Designed by architect John M. Van Osdel, the second Palmer House Hotel was seven stories.  Its amenities included oversized rooms, luxurious decor, and sumptuous meals served in grand style. The floor of its barber shop was tiled and silver dollars were embedded in a diamond pattern. Constructed mainly of iron and brick, the hotel was widely advertised as, "The World's Only Fire Proof Hotel." Famous visitors included presidential hopefuls James Garfield, Grover Cleveland, Ulysses S. Grant, William Jennings Bryan, and William McKinley; writers Mark Twain,  L. Frank Baum, and Oscar Wilde; actresses Sarah Bernhardt and Eleonora Duse, and French cabaret singer Yvette Guilbert in 1897.  It was completed in 1875.  An 1895 meeting at the hotel of faculty representatives from various Midwestern universities resulted in the founding of the Big Ten Conference.

Third Palmer House
By the 1920s, the business in downtown Chicago could support a much larger facility, and the Palmer Estate decided to erect a new 25-story hotel.  It hired Holabird & Roche to design the building, and their team included architect Richard Neutra in a junior role.  Between 1923 and 1925, the hotel was rebuilt on the same site.

In December 1945, Conrad Hilton bought the Palmer House for $20 million and it was thereafter known as The Palmer House Hilton. In 2005, Hilton sold the property to Thor Equities, but retained management through the Hilton chain.

The architecture firms of Loebl Schlossman & Hackl and David Fleener Architects completely renovated and restored the hotel between 2007 and 2009. The total cost was over $170 million. The hotel has a total of 1,639 guest rooms, making it the second-largest hotel in the city after the Hyatt Regency Chicago. It has recently had its name adjusted to Palmer House - A Hilton Hotel.

In 1970, the hotel was the site of the murder of Evelyn Okubo, a young Japanese-American racial justice activist attending a Japanese American Citizens League convention held there.

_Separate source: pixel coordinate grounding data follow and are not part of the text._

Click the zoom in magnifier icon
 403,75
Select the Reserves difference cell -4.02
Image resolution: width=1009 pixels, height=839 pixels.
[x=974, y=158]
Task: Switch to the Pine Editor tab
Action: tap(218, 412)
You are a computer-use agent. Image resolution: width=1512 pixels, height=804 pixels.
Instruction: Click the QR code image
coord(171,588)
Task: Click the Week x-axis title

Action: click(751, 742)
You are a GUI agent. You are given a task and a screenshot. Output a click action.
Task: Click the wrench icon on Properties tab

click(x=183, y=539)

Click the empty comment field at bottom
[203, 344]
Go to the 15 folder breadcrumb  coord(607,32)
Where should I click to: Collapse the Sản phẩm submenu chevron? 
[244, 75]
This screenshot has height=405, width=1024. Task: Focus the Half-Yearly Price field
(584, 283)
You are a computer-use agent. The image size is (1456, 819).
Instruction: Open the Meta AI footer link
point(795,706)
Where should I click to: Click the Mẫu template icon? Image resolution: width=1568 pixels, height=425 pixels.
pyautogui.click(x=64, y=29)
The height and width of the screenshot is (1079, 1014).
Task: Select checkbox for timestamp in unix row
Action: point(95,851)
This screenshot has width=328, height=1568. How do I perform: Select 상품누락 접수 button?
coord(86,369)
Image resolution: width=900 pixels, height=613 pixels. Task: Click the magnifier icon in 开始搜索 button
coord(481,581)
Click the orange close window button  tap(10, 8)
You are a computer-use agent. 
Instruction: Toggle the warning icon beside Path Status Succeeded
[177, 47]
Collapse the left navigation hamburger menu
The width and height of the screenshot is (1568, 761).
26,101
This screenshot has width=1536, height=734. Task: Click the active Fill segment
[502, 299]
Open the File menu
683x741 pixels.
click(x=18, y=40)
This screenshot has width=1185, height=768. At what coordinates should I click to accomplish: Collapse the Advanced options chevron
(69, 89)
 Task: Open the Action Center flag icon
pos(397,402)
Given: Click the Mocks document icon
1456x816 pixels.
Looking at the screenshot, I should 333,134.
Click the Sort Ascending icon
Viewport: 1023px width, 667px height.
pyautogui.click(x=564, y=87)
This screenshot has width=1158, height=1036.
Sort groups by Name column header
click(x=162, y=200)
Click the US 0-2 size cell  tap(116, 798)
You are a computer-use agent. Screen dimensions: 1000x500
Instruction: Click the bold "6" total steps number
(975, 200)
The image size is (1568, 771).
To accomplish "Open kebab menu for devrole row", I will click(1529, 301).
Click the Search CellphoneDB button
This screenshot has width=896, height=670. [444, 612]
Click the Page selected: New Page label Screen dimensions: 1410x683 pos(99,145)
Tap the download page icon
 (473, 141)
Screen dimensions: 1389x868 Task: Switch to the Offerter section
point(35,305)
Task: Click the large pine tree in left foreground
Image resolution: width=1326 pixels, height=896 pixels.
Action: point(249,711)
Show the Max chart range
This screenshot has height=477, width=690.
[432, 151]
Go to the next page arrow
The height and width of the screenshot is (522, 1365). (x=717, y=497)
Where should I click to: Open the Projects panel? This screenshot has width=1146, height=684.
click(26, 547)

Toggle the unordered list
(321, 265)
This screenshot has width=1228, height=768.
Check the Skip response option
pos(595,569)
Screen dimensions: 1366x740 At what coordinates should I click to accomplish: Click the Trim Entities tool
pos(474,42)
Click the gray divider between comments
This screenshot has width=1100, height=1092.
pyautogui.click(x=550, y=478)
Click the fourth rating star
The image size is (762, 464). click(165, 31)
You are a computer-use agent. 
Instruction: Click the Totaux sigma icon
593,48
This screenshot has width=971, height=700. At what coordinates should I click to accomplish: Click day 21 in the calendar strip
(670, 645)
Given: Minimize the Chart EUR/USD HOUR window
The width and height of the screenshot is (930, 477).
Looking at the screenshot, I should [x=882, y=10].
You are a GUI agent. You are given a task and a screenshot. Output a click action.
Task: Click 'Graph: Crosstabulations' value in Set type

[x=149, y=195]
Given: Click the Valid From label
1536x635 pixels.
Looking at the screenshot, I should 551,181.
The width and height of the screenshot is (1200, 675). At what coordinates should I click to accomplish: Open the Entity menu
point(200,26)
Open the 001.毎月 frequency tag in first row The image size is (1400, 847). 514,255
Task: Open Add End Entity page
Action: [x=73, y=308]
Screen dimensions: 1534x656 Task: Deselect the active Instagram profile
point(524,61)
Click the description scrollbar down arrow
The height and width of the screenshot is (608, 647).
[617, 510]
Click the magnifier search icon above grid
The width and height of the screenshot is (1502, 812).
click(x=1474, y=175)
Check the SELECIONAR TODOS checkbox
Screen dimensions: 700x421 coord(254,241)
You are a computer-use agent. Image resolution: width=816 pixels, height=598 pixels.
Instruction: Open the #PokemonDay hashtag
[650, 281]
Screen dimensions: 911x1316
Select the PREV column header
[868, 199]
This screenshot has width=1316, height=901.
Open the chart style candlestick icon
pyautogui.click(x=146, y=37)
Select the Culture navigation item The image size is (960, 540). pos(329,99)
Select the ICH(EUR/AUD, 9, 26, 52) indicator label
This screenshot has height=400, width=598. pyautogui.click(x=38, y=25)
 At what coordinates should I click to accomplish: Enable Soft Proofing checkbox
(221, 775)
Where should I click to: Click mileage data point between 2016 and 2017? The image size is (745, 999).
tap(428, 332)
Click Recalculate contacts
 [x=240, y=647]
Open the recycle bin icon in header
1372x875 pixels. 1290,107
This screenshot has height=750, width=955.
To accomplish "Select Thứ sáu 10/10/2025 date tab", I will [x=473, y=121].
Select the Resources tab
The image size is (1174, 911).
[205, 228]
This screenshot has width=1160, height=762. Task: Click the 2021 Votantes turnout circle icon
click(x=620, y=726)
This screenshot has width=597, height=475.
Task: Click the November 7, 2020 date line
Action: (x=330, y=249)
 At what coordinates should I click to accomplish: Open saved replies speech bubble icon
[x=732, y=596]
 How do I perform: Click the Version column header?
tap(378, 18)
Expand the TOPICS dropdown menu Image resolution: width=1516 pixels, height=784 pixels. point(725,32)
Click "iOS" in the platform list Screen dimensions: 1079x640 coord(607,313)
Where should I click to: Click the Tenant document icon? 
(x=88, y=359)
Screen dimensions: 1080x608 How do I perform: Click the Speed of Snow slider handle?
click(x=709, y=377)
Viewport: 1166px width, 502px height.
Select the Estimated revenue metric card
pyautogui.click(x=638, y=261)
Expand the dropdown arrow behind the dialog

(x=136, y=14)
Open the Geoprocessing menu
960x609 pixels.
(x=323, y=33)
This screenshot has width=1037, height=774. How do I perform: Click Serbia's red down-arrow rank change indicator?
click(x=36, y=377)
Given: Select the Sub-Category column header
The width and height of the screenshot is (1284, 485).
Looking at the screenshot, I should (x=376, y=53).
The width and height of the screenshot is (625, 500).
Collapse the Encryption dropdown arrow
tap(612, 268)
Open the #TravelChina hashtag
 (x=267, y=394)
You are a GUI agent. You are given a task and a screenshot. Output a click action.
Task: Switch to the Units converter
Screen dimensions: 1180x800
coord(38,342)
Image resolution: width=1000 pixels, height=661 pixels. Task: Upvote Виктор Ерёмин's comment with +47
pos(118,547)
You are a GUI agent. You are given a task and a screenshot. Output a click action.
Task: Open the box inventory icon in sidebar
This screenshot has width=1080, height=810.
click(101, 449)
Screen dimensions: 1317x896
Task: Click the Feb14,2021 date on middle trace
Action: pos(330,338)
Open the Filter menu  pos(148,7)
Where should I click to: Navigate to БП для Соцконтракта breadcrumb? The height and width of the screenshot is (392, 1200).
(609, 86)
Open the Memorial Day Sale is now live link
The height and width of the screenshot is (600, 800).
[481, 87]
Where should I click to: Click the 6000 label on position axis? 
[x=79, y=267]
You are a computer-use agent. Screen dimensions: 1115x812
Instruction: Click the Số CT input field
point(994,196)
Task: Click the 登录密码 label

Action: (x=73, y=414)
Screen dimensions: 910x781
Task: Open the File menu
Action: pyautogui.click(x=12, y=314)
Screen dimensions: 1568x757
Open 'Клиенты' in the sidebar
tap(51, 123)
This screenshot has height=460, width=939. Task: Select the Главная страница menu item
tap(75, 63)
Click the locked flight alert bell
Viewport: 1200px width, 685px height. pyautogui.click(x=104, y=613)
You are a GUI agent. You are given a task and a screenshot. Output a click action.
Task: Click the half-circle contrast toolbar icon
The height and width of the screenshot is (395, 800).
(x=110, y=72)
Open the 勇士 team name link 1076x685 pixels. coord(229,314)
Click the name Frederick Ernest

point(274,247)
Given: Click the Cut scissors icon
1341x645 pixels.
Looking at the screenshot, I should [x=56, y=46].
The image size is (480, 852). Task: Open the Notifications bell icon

Entertainers who have appeared at the Palmer House's Empire Room have included Frank Sinatra, Judy Garland, Liberace, Ella Fitzgerald, Maurice Chevalier, Lena Horne, Nat King Cole, Louis Armstrong, Harry Belafonte, Sammy Davis Jr., Peggy Lee, Carol Channing,  Bobby Darin, Jimmy Durante, Sonny & Cher, Liza Minnelli, Dionne Warwick, Sophie Tucker, Tommy Dorsey, Phyllis Diller, Lou Rawls, Shep Fields (1930s)   Dick Gregory (1963), Frankie Laine (1963), Josh White (1966), Tony Bennett (1968), Florence Henderson (1968), Donald O'Connor (1971), Jerry Lewis (1971),  The Supremes (1971 & 1972),Jane Powell (1972), Lorna Luft (1972), Trini Lopez (1973), The Lettermen (1973) and many others.

In August 2020 Wells Fargo filed suit against hotel owner Thor Equities for defaulting on a $333 million commercial mortgage. Due to the COVID-19 pandemic, the hotel closed in March 2020.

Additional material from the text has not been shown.